Afghan war bill hits 7.4bn USD - and rising

In its Budget forward estimates the Government only costed Afghanistan at 299 million USD for 2012-13, but the true cost will be at least 1.2 billion plus USD

By Ian McPhedran

Taxpayers will be hit with another $1 billion-plus bill to fund the war in Afghanistan next year as the Government struggles to conjure up a surplus in its May Budget.

The cost of war hit $1.6 billion for last financial year or more than $1 million each for the 1550 Diggers on the ground.

By June 2013 the overall outlay for the Afghanistan campaign will reach more than $7.4 billion including $1 billion for enhanced protection measures to better protect soldiers from roadside bombs and rocket attacks.

In its Budget forward estimates the Government only costed Afghanistan at $299 million for 2012-13, but the true cost will be at least $1.2 billion plus another $200 million in budgeted force protection costs.

The cost of the war in Afghanistan hit $1.6bn in 2011-12. That's more than $1m each for the 1550 Diggers on the ground
The cost of the war in Afghanistan hit $1.6bn in 2011-12. That's more than $1m each for the 1550 Diggers on the ground.

In addition the Government is halfway through a five-year $200 million program of donations to the Afghan National Army Trust Fund. That money is being used to "develop and sustain" the Afghan National Army and to pay for things such as barracks, training, secure phones and video teleconferencing facilities.

"Australia's contribution has also been used to assist the installation of the Afghan National Defence University's Information Technology infrastructure ... used by the Afghan National Army including academic and staff offices, classrooms, laboratories and student barracks," Defence said.

Community opposition to the decade-long war is growing and experts are at a loss to explain why increasing community angst has not been translated into direct anti-war protests.

Australian forces are due out of Afghanistan by the end of 2014, but senior officers have hinted the withdrawal could be completed by late 2013 possibly saving taxpayers more than $1 billion.

Defence expert at the Australian Strategic Policy Institute (ASPI) Andrew Davies said polling on Afghanistan was worse than the Vietnam War, but it didn't translate into action.

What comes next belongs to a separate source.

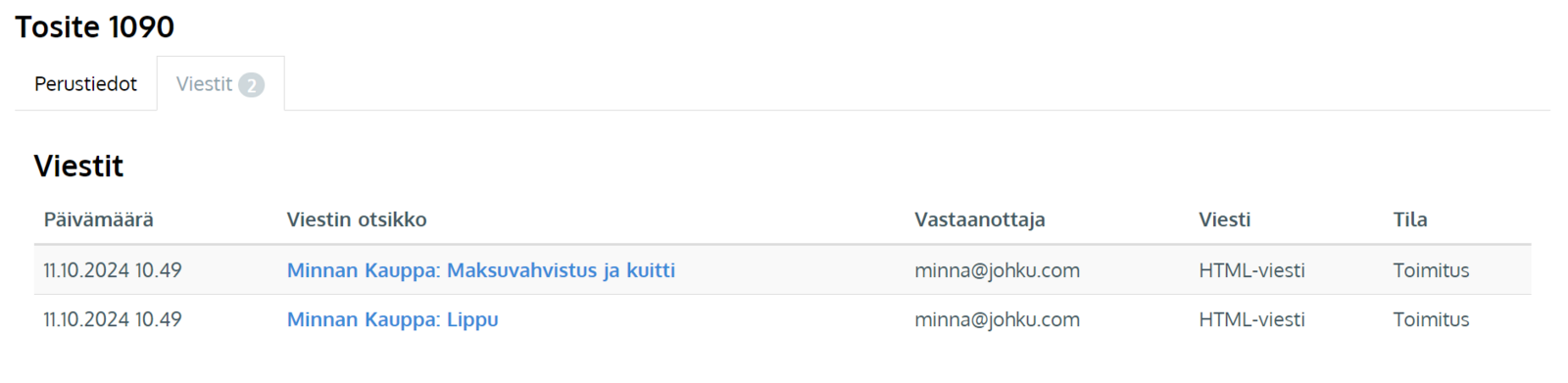Click Toimitus status in Maksuvahvistus row
This screenshot has width=1568, height=383.
click(1431, 270)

"It is much smaller than Vietnam so there is not the same level of public outrage, it is a long way away and it is not on our TV screens every night," Dr Davies said.

Budget expert at ASPI Mark Thomson said the cost was not a big issue as people were more concerned about the lives of Australian soldiers than with money.

"What is interesting is that the Government will need to find another $1 billion for the war in 2013 when they are due to deliver a surplus," he said.

"This will mean more belt-tightening in the May Budget and especially in Defence."